À l’occasion du 70e anniversaire de la première montre de plongée moderne, nous souhaitons vous présenter les dernières nouveautés les plus pointues dans le domaine de la plongée ; ce qui se fait de mieux, une technologie sans compromis qui permet aux plongeurs comme Laurent Ballesta de plonger plus longtemps et plus profond qu’aucun homme n’avait tenté de le faire auparavant.
Puise-t-il son inspiration dans les prophéties du capitaine Nemo ? « Je la découvris, je m’y aventurais et avant peu monsieur, vous aussi aurez franchi [mon monde sous-marin]. » Après tout, les prophéties ne demandent qu’à s’accomplir...
LA PLONGÉE POUR TOUS
C’est en 1943 que Jacques-Yves Cousteau et Émile Gagnan mettent au point le détendeur asservi à la pression ambiante. Associé à une bouteille d’air comprimé, il va permettre la vulgarisation de la plongée sous-marine. Il devenait possible de s’aventurer jusqu’à une soixantaine de mètres, moyennant un peu de décompression à la remontée. Mais la gestion de cette décompression allait nécessiter de pouvoir mesurer le temps. C’est ainsi que la montre de plongée conçue par Jean-Jacques Fiechter allait devenir l’outil indispensable qui allait accompagner nos nouveaux explorateurs.
Mais certains rêvaient déjà d’aller plus loin, beaucoup plus loin... Plusieurs difficultés faisaient obstacle à la quête des profondeurs.
L’IVRESSE DES PROFONDEURS
Est une narcose due à la respiration d’azote sous pression, et l’air en contient 79 % ! Plus on descend, plus cette narcose se fait ressentir, jusqu’à devenir très dangereuse passé 60 mètres. Mauvaise coordination des mouvements, incapacité à se concentrer, perte des facultés de jugement ... Maurice Fargues, équipier de Jacques- Yves Cousteau, en fera la triste expérience lors d’une tentative de record de profondeur à l’air à 120 mètres. En septembre 1947, il sera le premier plongeur à mourir avec le nouvel Aqualung.
Pourtant, dès 1935, Benhke décrivait le phénomène, en donnait les causes et proposait la solution.
Pour aller plus profond, il va falloir remplacer l’azote par un autre gaz « neutre » moins narcotique : ce sera l’hélium. Ce sont les Américains qui vont dégrossir le terrain – il faut dire qu’ils sont les seuls à disposer de ce gaz jusqu’au début des années 1960. Et ce n’est qu’au début des années 1980 que certains plongeurs « spor- tifs » vont pouvoir s’y intéresser.
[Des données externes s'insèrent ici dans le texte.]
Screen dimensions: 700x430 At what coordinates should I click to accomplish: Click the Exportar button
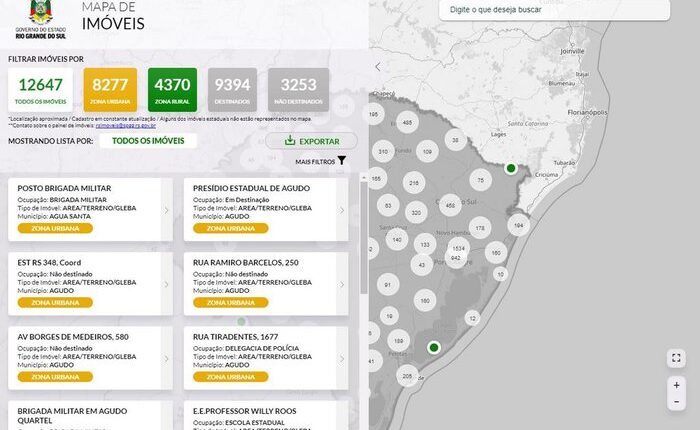pyautogui.click(x=311, y=141)
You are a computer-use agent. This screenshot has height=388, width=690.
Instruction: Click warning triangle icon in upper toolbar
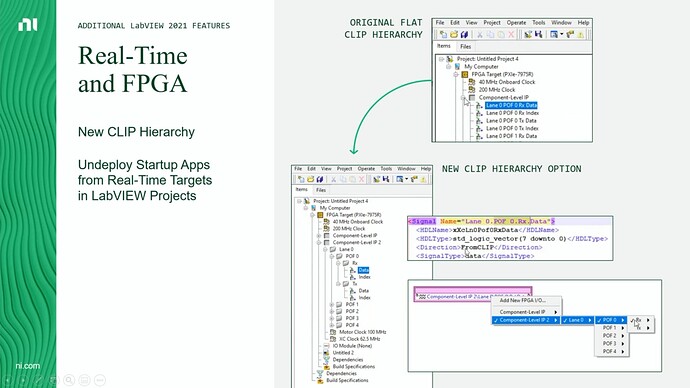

LE DOSAGE DIFFICILE DE L’OXYGÈNE : NI TROP, NI PAS ASSEZ
La teneur en oxygène dans le mélange respiratoire est un problème encore plus difficile à régler.
Les plongées en recycleur à oxygène pur (type Henry Fleuss 1879 et suivants) ont mis en évidence la dangerosité de l’oxygène (crise hyperoxique) lorsqu’il est respiré pur au-delà de quelques mètres de profondeur.
Hans Hass a utilisé ce type de recycleur pour rapporter ses magnifiques images sous-marines et il a souvent pris des risques inconsidérés en l’utilisant jusqu’à 20 mètres de profondeur. D’autres ont eu moins de chance que lui.
On sait aussi qu’un minimum d’oxygène est vital. Donc, il n’en faut ni trop, ni pas assez.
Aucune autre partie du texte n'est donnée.